ZeMonBlog

Des expositions dans Beaubourg et à côté…

20/10/2020

Dans Beaubourg et dans quelques rues à côté… 

Mark Tobey, galerie Jeanne Bucher Jaeger

       L’étendue de son talent pour faire sens du foisonnement et de la dispersion esthétique en peinture est impression-nante. Chaque œuvre pépite d’intimité, en épandant la plupart du temps sans bruit sur de simples feuilles de papier des beautés totalement spatiales et intemporelles. L’occasion est belle d’apprécier la profondeur tranquille du souffle artistique de Tobey.

 

Martin Barré à Beaubourg

         Que de rigueur et d’éthique créatives ! La radicalité de son parcours et de son travail artistique me touche d’autant plus qu’à son époque il est esthétiquement marginal, à l’opposé du culte duchampien et à l’écart des formalismes de la « peinture-peinture » plus ou moins matissienne et américaine (Newman, Pollock, Kline, De Kooning, Motherwell etc.). L’art de Martin Barré procède d’une abstraction conceptuelle qui ne se dissimule pas d’en être et qu’il revendique en la réalisant plastiquement à sa manière inimitable. Son humour technique n’est pas en reste. Il y a de la jubilation et de l’ironie dans les façons qu’a Martin Barré de considérer l’objet du tableau, d’ironiser sur son importance en le marquant de façon aléatoire ou parfois presque désinvolte quand il peint avec une bombe aérosol. Détachement et légèreté apparente encore quand il illustre en acte sa conception esthétique et efficiente de la peinture à travers de subtils conseils suggérés au spectateur de changer régulièrement d’horizon par rapport à l’histoire de son art ou par rapport à l’œuvre qu’il regarde.

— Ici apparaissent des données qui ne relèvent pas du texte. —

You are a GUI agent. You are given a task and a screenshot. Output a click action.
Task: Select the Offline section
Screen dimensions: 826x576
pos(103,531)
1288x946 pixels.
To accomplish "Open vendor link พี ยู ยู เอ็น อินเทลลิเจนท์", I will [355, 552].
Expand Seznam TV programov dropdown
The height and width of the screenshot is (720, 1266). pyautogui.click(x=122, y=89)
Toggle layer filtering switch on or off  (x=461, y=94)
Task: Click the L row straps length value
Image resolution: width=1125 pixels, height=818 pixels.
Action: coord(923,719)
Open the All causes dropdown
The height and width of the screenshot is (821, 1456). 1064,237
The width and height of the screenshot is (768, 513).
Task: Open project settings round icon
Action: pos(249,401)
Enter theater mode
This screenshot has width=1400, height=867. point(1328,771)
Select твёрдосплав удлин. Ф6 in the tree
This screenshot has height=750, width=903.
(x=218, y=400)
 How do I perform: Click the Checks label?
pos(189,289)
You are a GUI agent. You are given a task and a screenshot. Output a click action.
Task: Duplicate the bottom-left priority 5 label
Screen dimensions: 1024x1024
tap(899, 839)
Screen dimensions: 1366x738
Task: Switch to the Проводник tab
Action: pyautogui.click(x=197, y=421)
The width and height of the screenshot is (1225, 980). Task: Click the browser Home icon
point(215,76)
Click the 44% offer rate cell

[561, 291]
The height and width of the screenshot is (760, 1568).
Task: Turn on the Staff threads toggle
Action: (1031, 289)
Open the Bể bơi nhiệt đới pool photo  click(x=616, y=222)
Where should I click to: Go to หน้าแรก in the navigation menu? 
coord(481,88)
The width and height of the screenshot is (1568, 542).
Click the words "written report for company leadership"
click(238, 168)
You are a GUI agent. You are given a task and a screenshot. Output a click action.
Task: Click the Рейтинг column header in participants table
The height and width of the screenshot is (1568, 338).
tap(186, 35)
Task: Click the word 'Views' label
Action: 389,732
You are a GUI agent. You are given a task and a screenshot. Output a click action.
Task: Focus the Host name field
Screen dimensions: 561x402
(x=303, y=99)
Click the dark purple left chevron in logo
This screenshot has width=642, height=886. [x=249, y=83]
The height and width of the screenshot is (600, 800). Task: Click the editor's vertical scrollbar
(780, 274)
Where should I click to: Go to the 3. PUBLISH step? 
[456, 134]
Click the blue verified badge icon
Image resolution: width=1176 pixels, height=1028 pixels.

           Chose peu fréquente, les commentaires à l’appui des différentes sections de cette rétrospective sont d’une sobriété et d’une intelligence analytiques et pédagogiques exemplaires. L’hommage rendu au peintre est ainsi parfaitement équilibré.

 

Catherine Meurisse, au même endroit, à la bibliothèque

        Le talent et la sensibilité et l’humour et la culture et la vitalité et la verve et la pudeur et l’ironie et la liberté et la légèreté et la perspicacité créative d’une dessinatrice formidablement humaine. Comme Cabu, comme Luz, comme Riss, comme Charb, comme Honoré, comme Wolinsky, comme Tignous, comme Gébé, comme Willem, comme Reiser comme Gottlib etc. Je suis Meurisse.

 

Gérard Traquandi galerie Puttman

           Les œuvres exposées sont d’une diversité questionnante avant d’être simplement belles. La persistance du peintre à vouloir entremêler les sujets de certains de ses dessins et de ses gravures en surajoutant à leur motif un brouillage échevelé ou des lassis de lignes jusqu’à sembler occulter leur thème creuse le sens de son travail sur les intelligences de la « forme claire ». Dans cette perspective (ou sous cette aura) on conçoit mieux la transparence assourdie des vastes tableaux monochromes (exposés en 2018 à la galerie Laurent Godin) avec un sous-sol graphique pouvant évoquer ou faire suite à un paysage mental. Partant, que les sujets soient à l’origine des thèmes religieux ou qu’ils suggèrent un espace végétal, qu’ils soient inspirés par un tableau ou par un brin de nature, rien ne résiste aux gestes de l’artiste attentif aux modes d’inscriptions et à l’incarnation de ses moyens dans son travail plastique.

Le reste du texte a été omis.